Terhadap kesenia Jawa, Sunan Kalijaga tidak merasa antipati demikian pula Sunan
Muria. Beliau bahkan orang yang paling keras mempertahankan kesenian Jawa agar tetap
berlangsung dan bahkan bisa diunakan sebagai media da’wah. Memang tidak semua kesenian
Jawa bisa dikompromi atau diberi waran Islam. Tapi setidaknya ada tiga macam kesenian yang
masih bisa dipertahankan untuk menyiarkan Islam itu sendiri. Kesenian yang dimaksud adalah
Tembang, Gending dan Wayang Kulit. Di bidang kesenian Wayang kulit, para wali telah
menciptakan lakon carangan atau karangan sendiri yang tidak bersumber kepada buku
Mahabrata. Lakon-lakon itu adalah : Dewa Ruci, Jimat Kalisada, Petruk Dadi Raja, Pandu
Pragola, semar Ambarang Jantur, Mustaka Weni, Sekutrem Yasa Pustaka, Begawan Ciptaning,
Obong Bale Sigala-gala, Wahyu Widayat, Kresna Gugah dan sebagainya. Contoh lainnya adalah
tindakan Sunan Kudus sewaktu hendak merangkul masyarakat Hindu. Beliau sengaja
membangun Menara yang mirip Kuil Hindu, lalu disamping menara itu ditambahkan lembu.

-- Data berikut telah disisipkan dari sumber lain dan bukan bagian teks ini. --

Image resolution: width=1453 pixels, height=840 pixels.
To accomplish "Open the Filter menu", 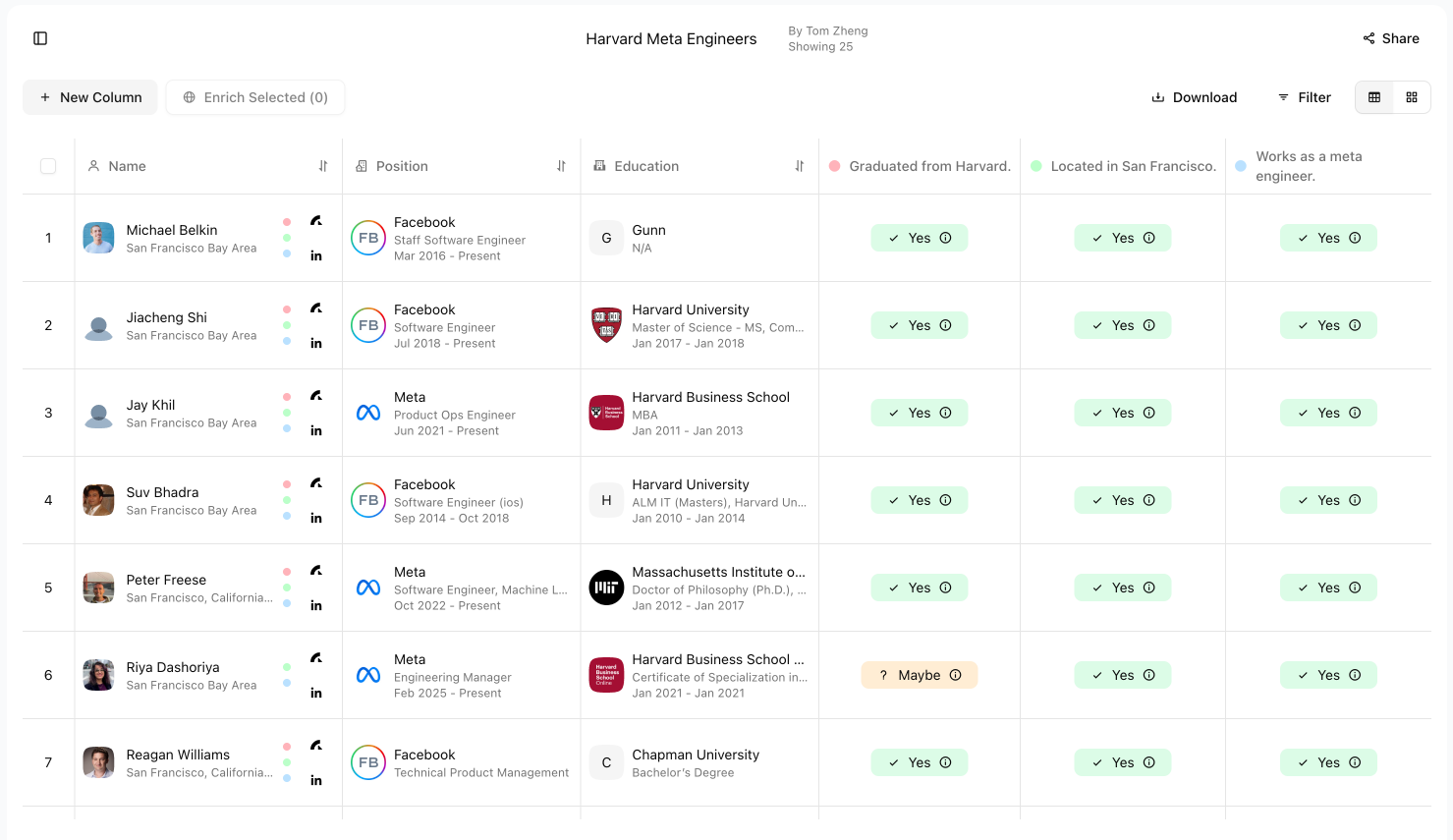I will [1305, 97].
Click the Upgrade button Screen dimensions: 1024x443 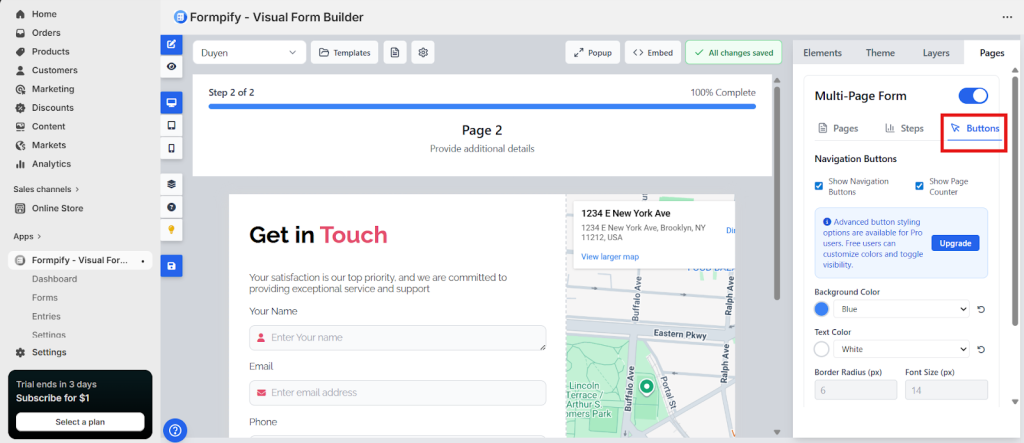pyautogui.click(x=955, y=243)
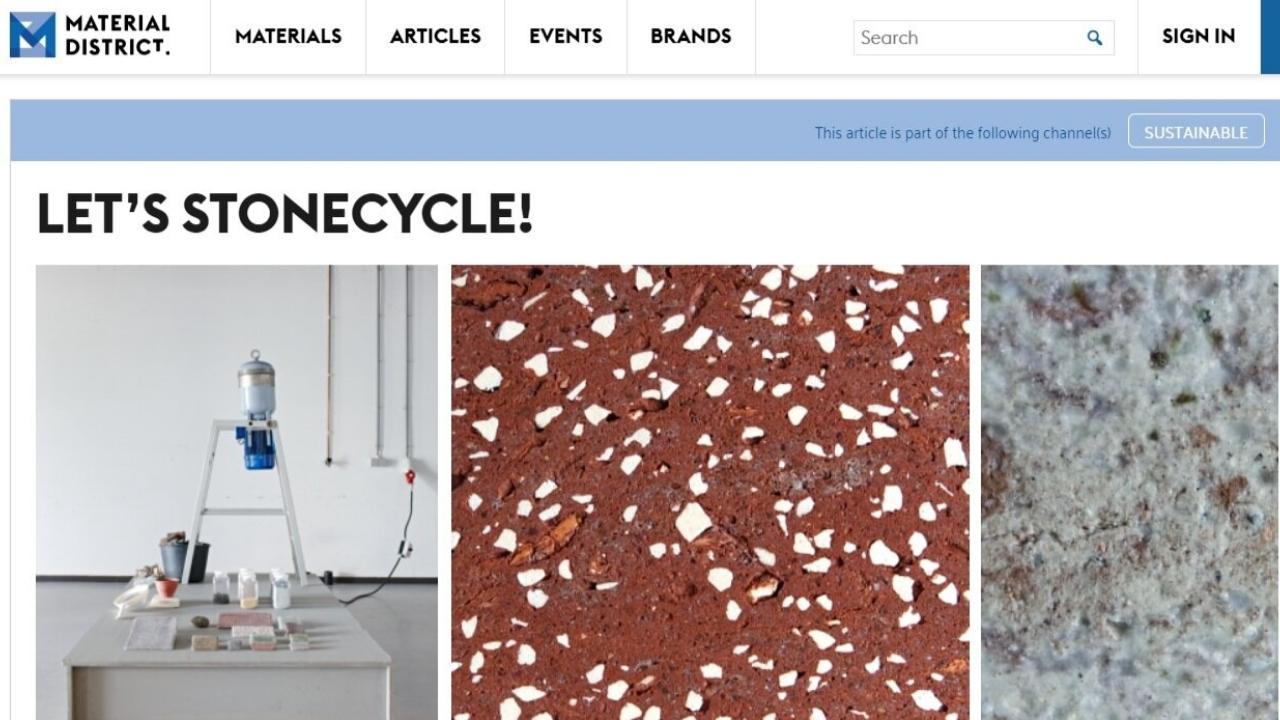Go to the Articles section
The height and width of the screenshot is (720, 1280).
click(x=435, y=36)
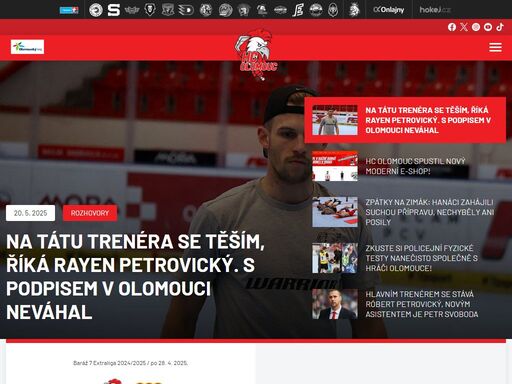This screenshot has width=512, height=384.
Task: Open the X (Twitter) profile icon
Action: (x=464, y=27)
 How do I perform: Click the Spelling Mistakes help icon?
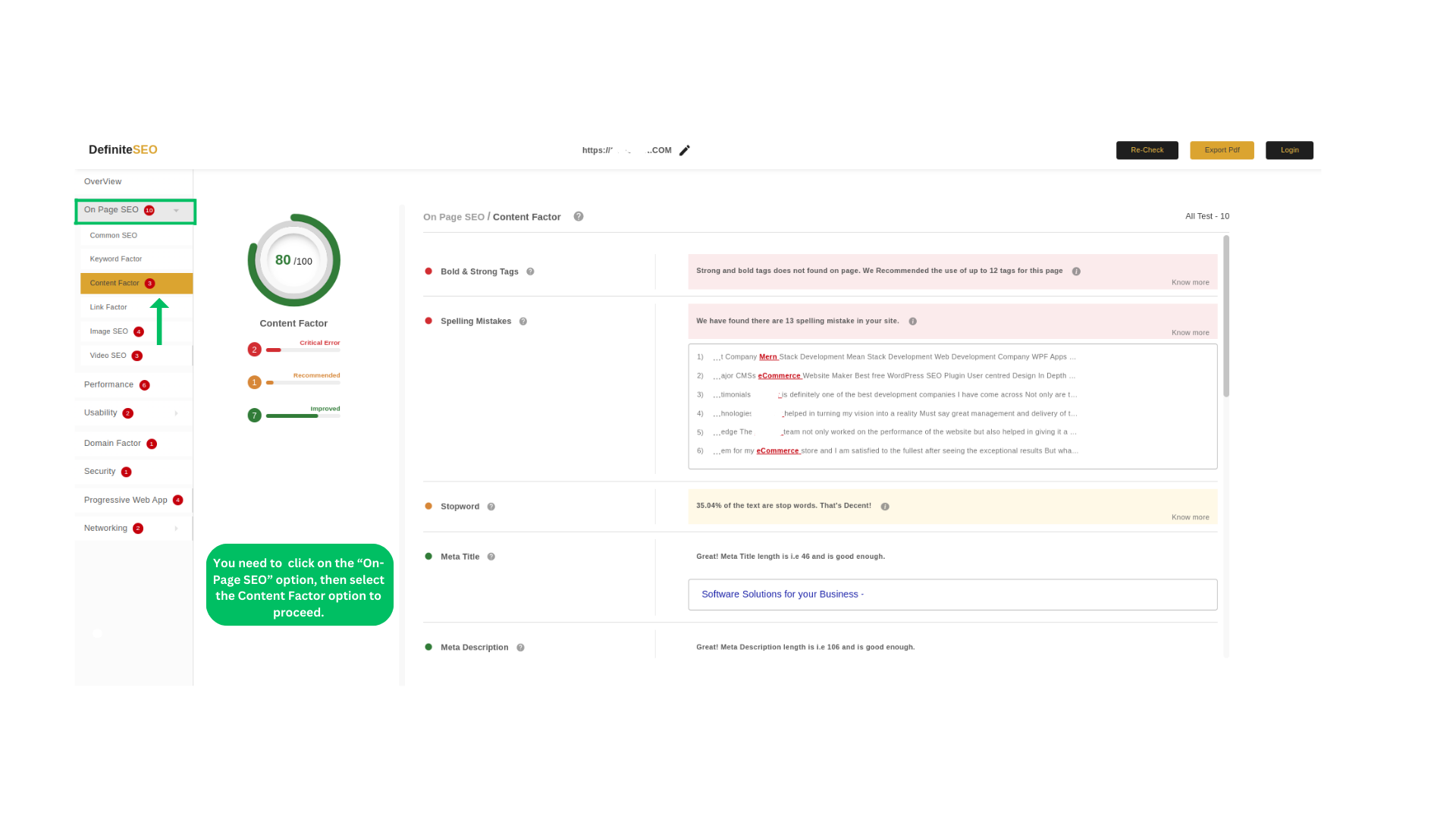point(524,321)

Menurut kepercayaan Hindu, Lembu adalah binatang suci yang dikeramatkan. Bagi Sunan
Kudus hal itu hanya taktik atu strategi saja. Lembu ya tetap lembu. Dengan cara itu banyak orang
Hindumenyangka Sunan Kudus itu menghormati Tuhannya orang Hindu. Mereka seringkali
melihat Menara yang indah, juga sering mendengarkan Sunan Kudus menembangkan lagu Mijil,
bila mereka sudah berkumpul Sunan Kudus memberikan selingan ceramah agama.